Open-Source Repository

https://github.com/PhoenixZHC/Agilebot-CustomInstructions

Version V1.4 | Updated: March 25, 2026

Overview

CM (Custom Module) is a user-defined custom instructions plugin that provides a series of practical custom instructions for Agilebot robots.

Version Information

This plugin provides two versions, corresponding to different SDK versions:

SDK v1.7.1.3 Version

  • Directory: CoordinateModifier(SDKV1.7.1.3)/
  • Main File: CM_oldsdk.py
  • Compatible SDK: Python SDK v1.7.1.3
  • Compatible Robot Software Versions:
    • Copper v7.6.X.X
    • Bronze v7.6.X.X

SDK v2.0.0.0 Version

  • Directory: CoordinateModifier(SDKV2.0.0.0)/
  • Main File: CM.py
  • Compatible SDK: Python SDK v2.0.0.0
  • Compatible Robot Software Versions:
    • Copper v7.7.X.X
    • Bronze v7.7.X.X

Version Selection Guide

  • Use SDK v1.7.1.3 version: If your robot software version is v7.6.X.X
  • Use SDK v2.0.0.0 version: If your robot software version is v7.7.X.X or higher

Note: Please select the corresponding plugin version based on your robot software version to ensure SDK version compatibility with the robot software version.

Packaging Instructions

After plugin development is complete, you need to use the Agilebot plugin packaging tool for packaging. For detailed packaging and installation instructions, please refer to:

📦 Packaging and Installation Documentation

Feature List

The plugin provides the following 13 custom instructions:

  1. SetTF - Set tool coordinate system parameters (direct values)
  2. SetUF - Set user coordinate system parameters (direct values)
  3. SetTF_R - Read values from R register to set tool coordinate system parameters
  4. SetUF_R - Read values from R register to set user coordinate system parameters
  5. SetTF_PR - Read complete pose from PR register to set tool coordinate system
  6. SetUF_PR - Read complete pose from PR register to set user coordinate system
  7. Incr - R register increment
  8. Decr - R register decrement
  9. Strp - Parse string data to PR register
  10. TFShift - Tool coordinate system compensation (based on vision feedback)
  11. DecToHex - Convert from decimal to hexadecimal
  12. TurnCountToR - Write PR pose turn count to R register (single-axis)
  13. RToTurnCount - Write back R register value to PR pose turn count (single-axis)
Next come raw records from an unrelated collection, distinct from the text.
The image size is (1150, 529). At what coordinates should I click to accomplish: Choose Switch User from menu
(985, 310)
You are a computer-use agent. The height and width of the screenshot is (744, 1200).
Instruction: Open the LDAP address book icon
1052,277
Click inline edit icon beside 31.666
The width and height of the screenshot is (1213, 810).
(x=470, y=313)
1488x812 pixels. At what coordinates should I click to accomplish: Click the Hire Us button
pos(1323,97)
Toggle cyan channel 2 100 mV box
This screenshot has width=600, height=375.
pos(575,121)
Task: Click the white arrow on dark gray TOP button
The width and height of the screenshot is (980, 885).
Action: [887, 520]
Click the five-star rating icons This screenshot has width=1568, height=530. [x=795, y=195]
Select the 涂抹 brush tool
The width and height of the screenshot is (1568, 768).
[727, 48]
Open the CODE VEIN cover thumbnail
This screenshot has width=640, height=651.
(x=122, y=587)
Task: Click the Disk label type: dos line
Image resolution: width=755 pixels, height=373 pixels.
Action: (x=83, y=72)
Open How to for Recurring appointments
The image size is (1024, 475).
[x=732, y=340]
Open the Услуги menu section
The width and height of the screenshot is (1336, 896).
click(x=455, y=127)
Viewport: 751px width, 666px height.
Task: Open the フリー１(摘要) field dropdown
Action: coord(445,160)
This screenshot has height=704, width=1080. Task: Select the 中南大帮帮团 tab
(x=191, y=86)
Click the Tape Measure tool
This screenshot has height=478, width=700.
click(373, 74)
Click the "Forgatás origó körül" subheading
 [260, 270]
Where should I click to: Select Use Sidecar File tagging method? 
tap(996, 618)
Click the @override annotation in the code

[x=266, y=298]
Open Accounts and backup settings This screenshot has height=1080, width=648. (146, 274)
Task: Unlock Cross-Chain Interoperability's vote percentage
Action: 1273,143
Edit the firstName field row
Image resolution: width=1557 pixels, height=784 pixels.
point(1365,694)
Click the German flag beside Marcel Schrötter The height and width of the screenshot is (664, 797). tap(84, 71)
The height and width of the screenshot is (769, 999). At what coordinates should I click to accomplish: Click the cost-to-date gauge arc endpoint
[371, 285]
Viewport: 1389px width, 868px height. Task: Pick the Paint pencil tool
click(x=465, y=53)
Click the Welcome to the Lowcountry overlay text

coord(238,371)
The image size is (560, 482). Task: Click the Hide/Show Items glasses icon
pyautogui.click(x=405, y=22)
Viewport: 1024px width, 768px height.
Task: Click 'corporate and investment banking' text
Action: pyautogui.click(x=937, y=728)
Detailed Instruction Documentation

1. SetTF - Set Tool Coordinate System Parameters (Direct Values)

Directly set specified parameters of the tool coordinate system through values.

Parameters:

  • ID (int): Tool coordinate system ID number (1-30)
  • Pos (int): Position parameter number (1-6)
    • 1: X coordinate (unit: mm)
    • 2: Y coordinate (unit: mm)
    • 3: Z coordinate (unit: mm)
    • 4: A angle (unit: degrees)
    • 5: B angle (unit: degrees)
    • 6: C angle (unit: degrees)
  • Value (float): Parameter value

Example:

CALL_SERVICE CM, Set TF, ID=1, Pos=1, Value=111.11

2. SetUF - Set User Coordinate System Parameters (Direct Values)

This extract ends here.